Из-за германского имени Отто часто спрашивали, откуда он родом, и удивлялись, что архитектор – коренной варшавянин в пятом поколении. В XIII веке его предки осели в австрийском городе Айзенштадт, но через двести лет бежали от преследований Альбрехта V – торопились прочь от массового крещения и сожжения, рассыпались вместе с разрушенными синагогами.
Отец Отто, глава семьи Айзенштат реб Абрам, посвятил жизнь музыке. Он играл на виолончели, средний сын Марек – на скрипке, а самая младшая дочка Дина готовилась к карьере оперной певицы: уже сейчас, в свои семнадцать, она ласкала слух родных хорошо поставленным сопрано. Родители ждали, что и их первенец пойдет по стопам отца, но Отто больше нравилось рисовать и лепить из глины, а подростком он до одержимости увлекся зарисовкой городских панорам тушью или углем, поэтому после окончания хедера начал интенсивно готовиться к поступлению в Архитектурную академию, которую и окончил с отличием. Единственное, что связывало Отто с музыкой, – старая детская флейта, много лет назад подаренная матерью. Ребенком Отто часто играл, но с годами флейта наскучила и перекочевала в громоздкий кованый сундук, набитый линялыми открытками, почтовыми марками, винными пробками, затвердевшим в кость пластилином, оловянными солдатиками да сигарными коробками с высохшими насекомыми, – в усыпальницу разного детского барахла.

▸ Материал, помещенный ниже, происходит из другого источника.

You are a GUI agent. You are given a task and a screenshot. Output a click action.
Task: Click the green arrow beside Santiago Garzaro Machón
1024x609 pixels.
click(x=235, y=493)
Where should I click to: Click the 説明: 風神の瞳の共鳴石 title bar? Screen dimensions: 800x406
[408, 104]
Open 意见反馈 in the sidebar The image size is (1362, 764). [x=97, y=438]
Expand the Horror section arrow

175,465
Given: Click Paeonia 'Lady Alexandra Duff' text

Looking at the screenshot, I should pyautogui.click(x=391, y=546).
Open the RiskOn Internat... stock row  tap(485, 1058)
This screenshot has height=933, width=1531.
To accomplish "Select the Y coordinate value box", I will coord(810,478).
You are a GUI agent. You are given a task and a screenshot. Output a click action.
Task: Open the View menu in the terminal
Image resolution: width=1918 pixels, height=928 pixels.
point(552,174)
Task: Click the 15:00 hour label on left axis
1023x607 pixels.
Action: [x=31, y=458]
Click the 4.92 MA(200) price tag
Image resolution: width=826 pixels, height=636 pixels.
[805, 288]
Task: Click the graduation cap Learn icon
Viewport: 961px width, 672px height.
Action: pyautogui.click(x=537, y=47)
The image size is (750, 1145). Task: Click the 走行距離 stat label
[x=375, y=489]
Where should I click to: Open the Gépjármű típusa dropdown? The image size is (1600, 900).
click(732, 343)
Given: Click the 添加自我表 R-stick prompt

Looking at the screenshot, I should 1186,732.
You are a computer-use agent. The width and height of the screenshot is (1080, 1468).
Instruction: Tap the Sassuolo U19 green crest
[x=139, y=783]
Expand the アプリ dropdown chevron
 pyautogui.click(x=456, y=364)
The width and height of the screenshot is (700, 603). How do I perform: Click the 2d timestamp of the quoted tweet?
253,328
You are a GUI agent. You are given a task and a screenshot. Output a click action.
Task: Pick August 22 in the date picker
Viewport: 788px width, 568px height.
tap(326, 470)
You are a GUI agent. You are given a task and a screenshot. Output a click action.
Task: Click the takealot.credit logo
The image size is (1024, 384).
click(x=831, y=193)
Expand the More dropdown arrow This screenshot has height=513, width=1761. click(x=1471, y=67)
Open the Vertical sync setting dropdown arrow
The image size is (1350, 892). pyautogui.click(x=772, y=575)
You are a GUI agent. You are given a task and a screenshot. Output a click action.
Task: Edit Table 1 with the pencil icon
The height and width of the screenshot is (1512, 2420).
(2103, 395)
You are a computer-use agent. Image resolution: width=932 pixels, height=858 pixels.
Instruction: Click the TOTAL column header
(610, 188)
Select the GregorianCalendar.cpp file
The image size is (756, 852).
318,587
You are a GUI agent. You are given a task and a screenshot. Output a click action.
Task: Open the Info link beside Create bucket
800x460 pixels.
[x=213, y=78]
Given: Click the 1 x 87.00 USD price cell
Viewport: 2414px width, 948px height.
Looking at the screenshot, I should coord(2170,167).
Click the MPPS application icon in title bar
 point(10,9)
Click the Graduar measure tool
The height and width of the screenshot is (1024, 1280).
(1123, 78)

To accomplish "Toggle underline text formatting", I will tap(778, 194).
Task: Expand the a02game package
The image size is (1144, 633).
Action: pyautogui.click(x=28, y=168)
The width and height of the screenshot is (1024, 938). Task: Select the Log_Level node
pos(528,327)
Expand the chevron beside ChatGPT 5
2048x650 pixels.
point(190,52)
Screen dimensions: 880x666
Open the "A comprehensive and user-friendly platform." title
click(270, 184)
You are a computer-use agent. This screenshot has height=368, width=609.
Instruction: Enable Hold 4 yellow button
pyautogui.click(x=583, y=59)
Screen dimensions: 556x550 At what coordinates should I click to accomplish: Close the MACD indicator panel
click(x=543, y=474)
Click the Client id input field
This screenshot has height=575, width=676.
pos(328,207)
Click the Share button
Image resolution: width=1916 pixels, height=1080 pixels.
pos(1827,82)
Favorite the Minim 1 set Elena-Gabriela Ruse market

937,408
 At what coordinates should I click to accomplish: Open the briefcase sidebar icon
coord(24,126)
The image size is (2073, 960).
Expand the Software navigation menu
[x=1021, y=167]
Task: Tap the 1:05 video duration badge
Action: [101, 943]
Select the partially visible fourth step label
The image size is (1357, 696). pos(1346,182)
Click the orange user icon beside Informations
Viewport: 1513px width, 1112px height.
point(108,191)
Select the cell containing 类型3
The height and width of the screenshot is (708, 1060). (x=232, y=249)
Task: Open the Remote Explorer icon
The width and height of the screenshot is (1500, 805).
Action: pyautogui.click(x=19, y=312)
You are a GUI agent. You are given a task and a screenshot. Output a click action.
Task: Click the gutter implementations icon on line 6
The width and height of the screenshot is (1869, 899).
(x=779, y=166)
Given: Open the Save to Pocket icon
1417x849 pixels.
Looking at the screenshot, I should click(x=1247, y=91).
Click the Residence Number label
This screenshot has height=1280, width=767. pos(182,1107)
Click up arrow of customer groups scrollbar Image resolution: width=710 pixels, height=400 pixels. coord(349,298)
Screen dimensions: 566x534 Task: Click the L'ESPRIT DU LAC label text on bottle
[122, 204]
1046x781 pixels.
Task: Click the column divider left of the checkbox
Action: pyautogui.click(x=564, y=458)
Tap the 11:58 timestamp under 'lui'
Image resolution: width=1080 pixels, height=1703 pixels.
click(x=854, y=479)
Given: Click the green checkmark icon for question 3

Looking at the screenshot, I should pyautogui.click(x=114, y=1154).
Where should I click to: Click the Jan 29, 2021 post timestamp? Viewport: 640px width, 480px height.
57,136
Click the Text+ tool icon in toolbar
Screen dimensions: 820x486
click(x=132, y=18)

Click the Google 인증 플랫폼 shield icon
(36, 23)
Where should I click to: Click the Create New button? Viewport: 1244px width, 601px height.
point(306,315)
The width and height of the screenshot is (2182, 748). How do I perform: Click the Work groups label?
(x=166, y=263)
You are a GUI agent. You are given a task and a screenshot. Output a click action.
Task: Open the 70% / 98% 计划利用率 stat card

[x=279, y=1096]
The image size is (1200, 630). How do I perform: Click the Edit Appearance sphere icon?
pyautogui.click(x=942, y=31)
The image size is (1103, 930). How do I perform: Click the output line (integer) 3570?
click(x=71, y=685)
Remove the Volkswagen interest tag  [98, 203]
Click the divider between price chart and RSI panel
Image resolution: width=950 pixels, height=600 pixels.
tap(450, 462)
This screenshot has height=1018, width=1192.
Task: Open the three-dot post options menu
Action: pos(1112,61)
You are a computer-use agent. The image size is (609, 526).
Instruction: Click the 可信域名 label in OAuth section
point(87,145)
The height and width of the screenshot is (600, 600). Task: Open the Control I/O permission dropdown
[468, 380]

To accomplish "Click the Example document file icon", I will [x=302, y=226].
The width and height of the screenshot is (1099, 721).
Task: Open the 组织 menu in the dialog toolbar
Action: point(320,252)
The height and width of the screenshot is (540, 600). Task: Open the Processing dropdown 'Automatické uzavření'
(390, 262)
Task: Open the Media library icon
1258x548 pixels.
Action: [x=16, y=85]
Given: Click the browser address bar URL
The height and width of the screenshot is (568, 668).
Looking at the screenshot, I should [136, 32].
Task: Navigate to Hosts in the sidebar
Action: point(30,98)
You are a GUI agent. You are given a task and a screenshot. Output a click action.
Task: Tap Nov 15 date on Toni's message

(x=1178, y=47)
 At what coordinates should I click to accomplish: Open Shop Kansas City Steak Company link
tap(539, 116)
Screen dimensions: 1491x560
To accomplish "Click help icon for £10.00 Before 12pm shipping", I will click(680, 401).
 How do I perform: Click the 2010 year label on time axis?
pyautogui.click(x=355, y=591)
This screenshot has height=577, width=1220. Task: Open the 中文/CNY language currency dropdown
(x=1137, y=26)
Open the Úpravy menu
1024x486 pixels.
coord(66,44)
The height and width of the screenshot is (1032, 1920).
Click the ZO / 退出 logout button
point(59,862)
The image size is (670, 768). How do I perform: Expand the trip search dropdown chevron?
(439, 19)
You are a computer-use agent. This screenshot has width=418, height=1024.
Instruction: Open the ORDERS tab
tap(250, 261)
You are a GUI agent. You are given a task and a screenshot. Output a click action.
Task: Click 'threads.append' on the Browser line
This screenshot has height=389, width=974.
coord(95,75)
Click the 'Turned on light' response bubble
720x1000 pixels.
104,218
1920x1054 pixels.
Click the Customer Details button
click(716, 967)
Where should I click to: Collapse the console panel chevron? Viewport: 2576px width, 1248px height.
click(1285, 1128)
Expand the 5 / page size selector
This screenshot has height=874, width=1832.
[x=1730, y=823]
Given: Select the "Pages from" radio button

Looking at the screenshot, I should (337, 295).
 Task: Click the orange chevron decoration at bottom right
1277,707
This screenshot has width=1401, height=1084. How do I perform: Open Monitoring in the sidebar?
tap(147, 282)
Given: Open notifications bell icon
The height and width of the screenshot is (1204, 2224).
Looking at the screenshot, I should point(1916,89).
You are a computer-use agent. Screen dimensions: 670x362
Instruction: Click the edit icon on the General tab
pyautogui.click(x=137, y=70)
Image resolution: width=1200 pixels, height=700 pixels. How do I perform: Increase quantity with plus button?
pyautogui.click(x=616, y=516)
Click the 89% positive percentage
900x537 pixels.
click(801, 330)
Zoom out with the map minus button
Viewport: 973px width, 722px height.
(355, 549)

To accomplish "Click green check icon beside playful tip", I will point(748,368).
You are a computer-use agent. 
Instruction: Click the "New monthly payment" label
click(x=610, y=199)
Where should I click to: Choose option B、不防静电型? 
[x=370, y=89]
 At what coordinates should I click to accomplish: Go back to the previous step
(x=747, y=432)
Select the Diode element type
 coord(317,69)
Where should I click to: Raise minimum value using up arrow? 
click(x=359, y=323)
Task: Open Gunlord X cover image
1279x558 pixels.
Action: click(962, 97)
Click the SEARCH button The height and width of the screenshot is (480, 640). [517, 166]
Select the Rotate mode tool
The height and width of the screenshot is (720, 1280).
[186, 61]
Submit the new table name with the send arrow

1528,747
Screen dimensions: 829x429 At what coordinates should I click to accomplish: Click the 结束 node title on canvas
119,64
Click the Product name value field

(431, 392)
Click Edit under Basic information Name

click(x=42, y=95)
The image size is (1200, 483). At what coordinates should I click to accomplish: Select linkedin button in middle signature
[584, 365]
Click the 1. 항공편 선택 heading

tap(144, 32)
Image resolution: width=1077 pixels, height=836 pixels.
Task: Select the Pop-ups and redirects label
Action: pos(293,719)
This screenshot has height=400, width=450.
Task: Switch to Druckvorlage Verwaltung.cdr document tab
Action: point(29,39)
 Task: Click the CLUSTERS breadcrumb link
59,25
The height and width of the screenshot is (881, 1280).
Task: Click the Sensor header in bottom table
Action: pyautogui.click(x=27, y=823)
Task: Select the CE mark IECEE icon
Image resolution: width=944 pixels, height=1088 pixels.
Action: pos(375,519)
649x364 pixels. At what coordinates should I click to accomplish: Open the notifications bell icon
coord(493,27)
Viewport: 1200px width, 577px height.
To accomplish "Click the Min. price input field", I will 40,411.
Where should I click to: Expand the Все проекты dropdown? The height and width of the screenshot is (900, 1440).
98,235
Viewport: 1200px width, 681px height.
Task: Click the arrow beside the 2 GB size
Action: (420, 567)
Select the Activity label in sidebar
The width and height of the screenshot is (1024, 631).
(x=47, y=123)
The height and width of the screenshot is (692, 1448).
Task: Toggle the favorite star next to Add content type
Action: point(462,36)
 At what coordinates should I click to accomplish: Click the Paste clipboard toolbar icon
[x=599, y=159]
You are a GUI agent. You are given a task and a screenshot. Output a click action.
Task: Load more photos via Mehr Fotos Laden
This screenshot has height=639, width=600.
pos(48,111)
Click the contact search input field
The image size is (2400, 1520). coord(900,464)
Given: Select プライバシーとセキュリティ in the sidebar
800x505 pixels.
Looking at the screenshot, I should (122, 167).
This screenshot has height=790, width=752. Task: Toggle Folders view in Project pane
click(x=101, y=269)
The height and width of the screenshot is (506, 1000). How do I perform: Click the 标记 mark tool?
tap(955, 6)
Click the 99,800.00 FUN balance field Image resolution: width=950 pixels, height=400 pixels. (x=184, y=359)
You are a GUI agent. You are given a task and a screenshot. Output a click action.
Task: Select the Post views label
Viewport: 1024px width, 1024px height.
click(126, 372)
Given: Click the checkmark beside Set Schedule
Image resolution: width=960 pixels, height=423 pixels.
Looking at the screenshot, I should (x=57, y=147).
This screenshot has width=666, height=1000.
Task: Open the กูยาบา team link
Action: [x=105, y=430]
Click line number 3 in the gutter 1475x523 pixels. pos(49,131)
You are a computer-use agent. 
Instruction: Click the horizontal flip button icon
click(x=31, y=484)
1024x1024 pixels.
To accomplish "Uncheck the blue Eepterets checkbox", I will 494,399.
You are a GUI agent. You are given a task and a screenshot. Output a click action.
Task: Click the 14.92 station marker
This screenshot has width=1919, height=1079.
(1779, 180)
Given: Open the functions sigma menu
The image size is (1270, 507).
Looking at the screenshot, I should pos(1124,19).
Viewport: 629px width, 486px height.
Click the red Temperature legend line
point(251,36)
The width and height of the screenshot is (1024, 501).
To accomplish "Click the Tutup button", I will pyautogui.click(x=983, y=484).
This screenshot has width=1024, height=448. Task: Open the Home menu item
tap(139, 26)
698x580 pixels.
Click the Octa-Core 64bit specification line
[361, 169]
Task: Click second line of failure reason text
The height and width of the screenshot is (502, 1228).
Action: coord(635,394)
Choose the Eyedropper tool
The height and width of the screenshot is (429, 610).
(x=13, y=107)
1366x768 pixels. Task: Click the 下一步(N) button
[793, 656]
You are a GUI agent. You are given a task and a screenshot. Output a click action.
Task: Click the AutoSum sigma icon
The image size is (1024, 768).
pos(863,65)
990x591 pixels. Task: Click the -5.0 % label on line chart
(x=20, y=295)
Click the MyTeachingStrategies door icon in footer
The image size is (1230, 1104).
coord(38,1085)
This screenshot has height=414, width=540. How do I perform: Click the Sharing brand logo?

Изнанка стены квартала напоминала утробу крематория. Рыхлый кирпич, исписанный белой краской на польском и идише, казался горьким и уставшим, пропитанным смертью, как заскорузлая, выцветшая и ссохшаяся губка. Длинные зубчатые нити-молнии тянулись над стеной гетто: проволока и блестящие осколки стекол серебрились в утреннем тумане, разрезали его бритвой, а лохмотья, оставленные на колючке торбами и мешками, которые перебрасывали контрабандисты, колебало ветром – черные пакли драной холстины извивались тягучими водорослями, тянулись к свободе вьющимися растрепанными нитями.